_The problem_:
Below are some entries. Work out how many of their lines hold the word "globe", and write that number alone.

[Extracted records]
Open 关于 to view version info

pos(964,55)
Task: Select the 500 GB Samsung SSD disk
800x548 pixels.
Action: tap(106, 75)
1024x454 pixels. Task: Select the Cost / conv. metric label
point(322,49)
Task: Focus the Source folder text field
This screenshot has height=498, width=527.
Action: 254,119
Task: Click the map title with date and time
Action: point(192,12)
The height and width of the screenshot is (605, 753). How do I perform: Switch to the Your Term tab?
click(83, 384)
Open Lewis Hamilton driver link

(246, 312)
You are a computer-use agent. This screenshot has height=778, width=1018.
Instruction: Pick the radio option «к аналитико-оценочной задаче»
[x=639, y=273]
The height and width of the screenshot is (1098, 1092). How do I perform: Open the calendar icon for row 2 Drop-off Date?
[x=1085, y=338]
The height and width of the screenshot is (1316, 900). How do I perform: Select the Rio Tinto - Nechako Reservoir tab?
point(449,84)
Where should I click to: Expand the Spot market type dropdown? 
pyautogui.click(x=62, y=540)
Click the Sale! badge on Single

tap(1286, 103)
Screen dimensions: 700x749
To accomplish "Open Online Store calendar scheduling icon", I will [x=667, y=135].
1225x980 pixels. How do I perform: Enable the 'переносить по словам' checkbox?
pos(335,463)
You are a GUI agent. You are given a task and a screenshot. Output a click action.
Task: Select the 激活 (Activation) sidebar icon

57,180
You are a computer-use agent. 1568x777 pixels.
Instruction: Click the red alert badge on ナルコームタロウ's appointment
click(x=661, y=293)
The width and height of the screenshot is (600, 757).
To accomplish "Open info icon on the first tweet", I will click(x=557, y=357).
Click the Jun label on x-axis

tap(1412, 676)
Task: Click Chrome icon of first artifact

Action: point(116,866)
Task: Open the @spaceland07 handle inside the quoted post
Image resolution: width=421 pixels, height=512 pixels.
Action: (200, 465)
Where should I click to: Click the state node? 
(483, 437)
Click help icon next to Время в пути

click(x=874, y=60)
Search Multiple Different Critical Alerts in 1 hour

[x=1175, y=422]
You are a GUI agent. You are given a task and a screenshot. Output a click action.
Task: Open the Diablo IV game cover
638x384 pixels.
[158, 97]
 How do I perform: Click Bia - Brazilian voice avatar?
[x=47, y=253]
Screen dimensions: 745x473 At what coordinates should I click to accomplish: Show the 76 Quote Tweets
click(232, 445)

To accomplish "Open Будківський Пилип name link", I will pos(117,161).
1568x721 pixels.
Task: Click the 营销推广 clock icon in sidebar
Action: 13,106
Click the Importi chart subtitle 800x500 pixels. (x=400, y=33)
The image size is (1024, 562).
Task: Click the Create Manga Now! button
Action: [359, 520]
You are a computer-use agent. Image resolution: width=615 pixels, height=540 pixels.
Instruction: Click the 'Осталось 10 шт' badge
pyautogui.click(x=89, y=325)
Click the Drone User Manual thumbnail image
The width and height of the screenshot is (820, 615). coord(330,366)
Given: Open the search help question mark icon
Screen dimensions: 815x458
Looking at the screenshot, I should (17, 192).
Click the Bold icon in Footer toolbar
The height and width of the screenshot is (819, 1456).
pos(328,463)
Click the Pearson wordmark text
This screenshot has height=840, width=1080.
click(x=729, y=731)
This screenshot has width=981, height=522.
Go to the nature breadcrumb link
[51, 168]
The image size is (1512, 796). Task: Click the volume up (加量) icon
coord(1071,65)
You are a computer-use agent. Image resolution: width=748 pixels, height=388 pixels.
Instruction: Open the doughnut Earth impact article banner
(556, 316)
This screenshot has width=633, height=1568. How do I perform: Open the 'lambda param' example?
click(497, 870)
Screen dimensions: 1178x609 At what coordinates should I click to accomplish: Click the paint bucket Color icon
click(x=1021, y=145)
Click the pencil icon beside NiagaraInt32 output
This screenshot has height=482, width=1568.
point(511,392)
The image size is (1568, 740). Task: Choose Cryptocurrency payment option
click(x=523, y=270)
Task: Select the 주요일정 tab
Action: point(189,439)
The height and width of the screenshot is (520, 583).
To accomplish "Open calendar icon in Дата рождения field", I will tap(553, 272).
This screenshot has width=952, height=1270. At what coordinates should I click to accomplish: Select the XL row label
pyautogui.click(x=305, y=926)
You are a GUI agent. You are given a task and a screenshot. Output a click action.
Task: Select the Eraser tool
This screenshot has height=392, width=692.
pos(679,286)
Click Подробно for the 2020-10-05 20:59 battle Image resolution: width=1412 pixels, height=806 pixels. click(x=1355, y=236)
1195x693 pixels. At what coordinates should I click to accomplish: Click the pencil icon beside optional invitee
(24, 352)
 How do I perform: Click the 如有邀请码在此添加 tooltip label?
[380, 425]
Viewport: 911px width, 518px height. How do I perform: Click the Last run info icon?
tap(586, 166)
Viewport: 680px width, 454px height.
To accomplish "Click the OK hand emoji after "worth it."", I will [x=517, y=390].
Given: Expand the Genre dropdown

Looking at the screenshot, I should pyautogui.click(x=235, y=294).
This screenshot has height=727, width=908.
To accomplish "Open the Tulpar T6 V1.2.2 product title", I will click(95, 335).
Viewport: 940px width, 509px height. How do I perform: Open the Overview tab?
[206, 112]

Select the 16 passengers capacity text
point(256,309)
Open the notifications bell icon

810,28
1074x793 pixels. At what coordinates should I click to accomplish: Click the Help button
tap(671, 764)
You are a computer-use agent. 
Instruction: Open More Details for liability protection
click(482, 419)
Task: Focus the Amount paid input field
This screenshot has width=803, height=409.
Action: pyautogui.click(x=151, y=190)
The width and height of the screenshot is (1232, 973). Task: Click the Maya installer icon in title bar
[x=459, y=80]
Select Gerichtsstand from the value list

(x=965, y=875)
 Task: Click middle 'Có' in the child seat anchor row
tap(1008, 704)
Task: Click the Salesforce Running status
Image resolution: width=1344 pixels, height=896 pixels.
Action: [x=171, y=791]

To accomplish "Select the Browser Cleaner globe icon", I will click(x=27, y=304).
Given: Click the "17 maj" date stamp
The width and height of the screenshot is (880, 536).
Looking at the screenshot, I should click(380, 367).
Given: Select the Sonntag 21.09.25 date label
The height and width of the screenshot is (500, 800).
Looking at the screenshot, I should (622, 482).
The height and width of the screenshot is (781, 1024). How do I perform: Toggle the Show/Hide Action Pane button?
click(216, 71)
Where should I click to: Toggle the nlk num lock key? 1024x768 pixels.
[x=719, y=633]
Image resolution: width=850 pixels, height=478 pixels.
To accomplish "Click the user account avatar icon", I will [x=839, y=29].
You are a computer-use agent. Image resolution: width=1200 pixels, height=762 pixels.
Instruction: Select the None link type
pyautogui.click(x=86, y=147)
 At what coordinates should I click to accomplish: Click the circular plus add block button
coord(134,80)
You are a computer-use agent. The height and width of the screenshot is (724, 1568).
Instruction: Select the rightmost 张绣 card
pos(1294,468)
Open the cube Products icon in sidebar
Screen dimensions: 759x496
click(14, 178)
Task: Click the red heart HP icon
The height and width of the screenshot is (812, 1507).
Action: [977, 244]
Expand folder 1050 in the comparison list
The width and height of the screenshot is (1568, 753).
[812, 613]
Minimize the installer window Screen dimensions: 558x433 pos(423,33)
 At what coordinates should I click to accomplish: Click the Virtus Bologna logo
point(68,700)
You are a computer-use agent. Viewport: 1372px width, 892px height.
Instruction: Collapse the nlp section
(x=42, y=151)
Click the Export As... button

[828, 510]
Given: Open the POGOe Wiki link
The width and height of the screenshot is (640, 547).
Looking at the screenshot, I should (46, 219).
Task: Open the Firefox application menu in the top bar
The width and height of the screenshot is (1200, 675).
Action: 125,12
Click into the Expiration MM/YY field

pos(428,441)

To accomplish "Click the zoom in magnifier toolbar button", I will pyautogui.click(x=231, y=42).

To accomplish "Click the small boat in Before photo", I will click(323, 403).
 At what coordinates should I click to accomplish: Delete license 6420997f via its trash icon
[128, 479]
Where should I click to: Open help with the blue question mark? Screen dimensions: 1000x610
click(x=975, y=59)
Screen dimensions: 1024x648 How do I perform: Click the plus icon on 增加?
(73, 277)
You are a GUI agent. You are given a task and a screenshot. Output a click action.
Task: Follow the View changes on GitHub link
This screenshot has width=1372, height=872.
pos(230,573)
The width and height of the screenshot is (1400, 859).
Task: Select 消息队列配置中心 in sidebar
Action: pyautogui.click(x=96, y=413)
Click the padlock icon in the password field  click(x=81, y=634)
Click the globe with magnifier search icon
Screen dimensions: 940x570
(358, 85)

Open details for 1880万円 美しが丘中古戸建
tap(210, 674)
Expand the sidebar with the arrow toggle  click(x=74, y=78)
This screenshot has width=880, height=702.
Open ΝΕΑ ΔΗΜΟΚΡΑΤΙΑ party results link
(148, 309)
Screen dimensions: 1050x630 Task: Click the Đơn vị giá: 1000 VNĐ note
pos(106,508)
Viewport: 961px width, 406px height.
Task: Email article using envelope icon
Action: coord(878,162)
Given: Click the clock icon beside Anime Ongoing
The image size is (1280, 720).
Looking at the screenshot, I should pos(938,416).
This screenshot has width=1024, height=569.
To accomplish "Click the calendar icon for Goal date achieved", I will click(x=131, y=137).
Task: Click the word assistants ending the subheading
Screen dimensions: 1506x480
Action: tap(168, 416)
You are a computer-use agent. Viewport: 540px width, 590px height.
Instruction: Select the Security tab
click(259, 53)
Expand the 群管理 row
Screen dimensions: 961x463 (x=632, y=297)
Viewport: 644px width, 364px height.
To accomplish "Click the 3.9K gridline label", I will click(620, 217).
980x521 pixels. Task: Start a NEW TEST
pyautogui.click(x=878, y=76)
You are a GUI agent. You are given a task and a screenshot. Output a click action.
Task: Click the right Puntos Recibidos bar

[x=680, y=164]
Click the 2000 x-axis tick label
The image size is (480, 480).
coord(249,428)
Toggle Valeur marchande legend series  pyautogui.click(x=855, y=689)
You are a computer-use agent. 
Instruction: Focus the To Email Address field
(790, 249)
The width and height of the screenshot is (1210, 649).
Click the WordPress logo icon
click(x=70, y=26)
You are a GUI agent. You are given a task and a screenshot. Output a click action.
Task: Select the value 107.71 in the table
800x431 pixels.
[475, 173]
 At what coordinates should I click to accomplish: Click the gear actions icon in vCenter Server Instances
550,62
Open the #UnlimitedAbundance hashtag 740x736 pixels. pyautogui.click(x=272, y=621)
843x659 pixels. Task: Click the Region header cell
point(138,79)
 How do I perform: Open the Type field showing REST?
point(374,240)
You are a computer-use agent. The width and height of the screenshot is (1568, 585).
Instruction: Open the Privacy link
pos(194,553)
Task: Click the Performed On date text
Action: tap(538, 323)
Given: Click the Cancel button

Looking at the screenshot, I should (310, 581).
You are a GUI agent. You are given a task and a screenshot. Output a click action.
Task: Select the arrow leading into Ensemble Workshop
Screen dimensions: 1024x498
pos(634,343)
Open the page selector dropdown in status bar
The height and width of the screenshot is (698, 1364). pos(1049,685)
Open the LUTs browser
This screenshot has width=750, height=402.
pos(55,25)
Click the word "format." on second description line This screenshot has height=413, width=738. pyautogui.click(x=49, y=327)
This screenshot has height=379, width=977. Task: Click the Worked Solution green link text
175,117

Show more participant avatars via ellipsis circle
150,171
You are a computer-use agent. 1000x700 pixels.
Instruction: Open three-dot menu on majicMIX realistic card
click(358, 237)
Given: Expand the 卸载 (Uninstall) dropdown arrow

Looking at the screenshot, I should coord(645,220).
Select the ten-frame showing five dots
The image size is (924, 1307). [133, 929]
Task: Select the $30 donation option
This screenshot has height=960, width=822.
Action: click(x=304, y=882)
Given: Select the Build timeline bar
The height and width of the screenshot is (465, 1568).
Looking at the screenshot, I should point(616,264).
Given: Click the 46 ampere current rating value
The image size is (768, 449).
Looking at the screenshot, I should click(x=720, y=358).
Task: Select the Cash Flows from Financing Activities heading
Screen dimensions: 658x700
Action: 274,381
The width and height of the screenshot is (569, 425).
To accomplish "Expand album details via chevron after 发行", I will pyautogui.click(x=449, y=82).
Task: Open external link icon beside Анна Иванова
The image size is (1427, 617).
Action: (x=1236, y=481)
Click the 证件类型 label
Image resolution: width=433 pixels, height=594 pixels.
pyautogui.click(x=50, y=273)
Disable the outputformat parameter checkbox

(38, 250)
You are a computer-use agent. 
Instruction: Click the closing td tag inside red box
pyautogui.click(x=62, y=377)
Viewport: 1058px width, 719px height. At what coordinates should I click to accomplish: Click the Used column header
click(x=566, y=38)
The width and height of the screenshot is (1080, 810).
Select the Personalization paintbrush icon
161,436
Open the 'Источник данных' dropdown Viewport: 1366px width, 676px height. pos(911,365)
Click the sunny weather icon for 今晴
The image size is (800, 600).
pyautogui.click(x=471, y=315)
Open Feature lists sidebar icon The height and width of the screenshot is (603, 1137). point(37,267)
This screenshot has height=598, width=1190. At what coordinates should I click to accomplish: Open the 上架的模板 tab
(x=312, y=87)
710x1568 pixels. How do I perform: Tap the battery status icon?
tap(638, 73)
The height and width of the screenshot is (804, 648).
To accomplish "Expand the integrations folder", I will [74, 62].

_Result below_:
2